Little Shambles is a short historic street in the city centre of the city of York, England. The street dates back to medieval times and forms a small branch off street from the main street of The Shambles. The street was largely demolished in the 1950s and what remains now opens out onto a large, open space with market stalls known as Shambles Market.

By the time of the 1940s and 1950s, the area was in a very poor state of repair. Many of the buildings were on the verge of collapsing. From the 1920s, York City Council had purchased numerous properties from private owners with the aim of saving them from ruin. The Second World War prevented much from being done to the Shambles and during this time, the buildings got worse. In 1948, planners drew up plans for the street and neighbouring areas to make extensive changes. They decided that they would demolish most of the buildings in the area to create a new "medieval" market. Shambles Market was created by the demolition of the vast majority of Little Shambles and many side streets.

Along with Little Shambles, many small and equally historic buildings built behind the Shambles were demolished in the 1950s. These included the small snickelways between the buildings that led to some medieval halls and old slaughterhouses that the butcher shops used. Today, some of these restorations are seen as insensitive, since a great deal of historic fabric, including slaughterhouses and outbuildings at the rear of the properties, was demolished. The Yorkshire Architectural and York Archaeological Society's annual report of 1949 contains plans of the Shambles showing the buildings to be removed.

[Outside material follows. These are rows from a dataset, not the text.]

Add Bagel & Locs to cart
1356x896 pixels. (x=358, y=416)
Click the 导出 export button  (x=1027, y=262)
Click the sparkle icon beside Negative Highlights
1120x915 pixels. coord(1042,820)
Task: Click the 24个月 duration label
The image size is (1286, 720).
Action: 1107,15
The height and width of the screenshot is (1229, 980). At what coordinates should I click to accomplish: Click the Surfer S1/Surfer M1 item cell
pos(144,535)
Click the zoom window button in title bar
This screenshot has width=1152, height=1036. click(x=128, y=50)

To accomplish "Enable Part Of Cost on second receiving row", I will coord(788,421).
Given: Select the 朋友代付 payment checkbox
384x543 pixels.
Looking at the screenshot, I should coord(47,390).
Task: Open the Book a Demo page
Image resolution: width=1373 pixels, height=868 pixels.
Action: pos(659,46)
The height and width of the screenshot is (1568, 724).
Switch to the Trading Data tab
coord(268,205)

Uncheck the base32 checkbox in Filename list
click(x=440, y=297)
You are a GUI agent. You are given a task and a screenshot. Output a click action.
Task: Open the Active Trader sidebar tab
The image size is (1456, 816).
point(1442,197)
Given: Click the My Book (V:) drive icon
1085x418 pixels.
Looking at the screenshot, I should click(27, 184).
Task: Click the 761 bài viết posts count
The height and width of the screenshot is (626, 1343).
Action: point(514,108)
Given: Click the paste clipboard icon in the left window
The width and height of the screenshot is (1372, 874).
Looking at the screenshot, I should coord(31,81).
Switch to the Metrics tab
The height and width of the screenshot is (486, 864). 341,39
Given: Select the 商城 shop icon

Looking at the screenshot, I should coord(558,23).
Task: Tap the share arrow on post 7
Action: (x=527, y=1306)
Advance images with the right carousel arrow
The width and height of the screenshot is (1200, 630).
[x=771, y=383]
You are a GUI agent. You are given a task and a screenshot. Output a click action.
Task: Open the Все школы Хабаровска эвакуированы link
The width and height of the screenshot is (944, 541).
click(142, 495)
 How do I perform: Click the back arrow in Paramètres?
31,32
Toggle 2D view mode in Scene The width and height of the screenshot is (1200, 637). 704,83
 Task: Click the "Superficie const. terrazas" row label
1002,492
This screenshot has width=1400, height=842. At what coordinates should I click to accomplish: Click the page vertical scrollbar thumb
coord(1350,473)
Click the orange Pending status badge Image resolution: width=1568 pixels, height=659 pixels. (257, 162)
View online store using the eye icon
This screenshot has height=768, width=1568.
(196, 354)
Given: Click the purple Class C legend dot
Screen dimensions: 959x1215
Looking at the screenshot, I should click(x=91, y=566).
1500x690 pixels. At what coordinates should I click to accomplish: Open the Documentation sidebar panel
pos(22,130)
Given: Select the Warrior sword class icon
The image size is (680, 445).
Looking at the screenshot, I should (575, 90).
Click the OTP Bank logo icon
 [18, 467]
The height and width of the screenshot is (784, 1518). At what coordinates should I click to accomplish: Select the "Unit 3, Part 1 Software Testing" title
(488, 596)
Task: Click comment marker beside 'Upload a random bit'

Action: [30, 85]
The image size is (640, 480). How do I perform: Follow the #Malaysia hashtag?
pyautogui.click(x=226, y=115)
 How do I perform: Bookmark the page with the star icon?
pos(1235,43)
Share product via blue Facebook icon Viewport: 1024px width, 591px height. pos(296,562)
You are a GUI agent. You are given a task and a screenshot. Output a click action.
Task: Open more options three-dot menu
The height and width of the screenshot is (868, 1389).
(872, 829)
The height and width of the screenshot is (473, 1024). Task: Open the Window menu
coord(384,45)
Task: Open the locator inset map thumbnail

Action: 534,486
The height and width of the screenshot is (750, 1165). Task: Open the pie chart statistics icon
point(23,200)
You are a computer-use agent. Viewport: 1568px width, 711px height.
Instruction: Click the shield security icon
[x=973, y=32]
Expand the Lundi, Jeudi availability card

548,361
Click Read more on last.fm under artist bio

2 Jubbergate is one of the last surviving buildings to form part of Little Shambles. In 1928, the building was restored. It was grade II* listed in 1954, and in 1957, the York Conservation Trust purchased the freehold. As part of the creation of the Shambles Market, the neighbouring buildings that formed the street were demolished, and it is now freestanding, almost surrounded by the market.

Another surviving building is 1 Little Shambles, a 15th-century, timber-framed, grade II listed building.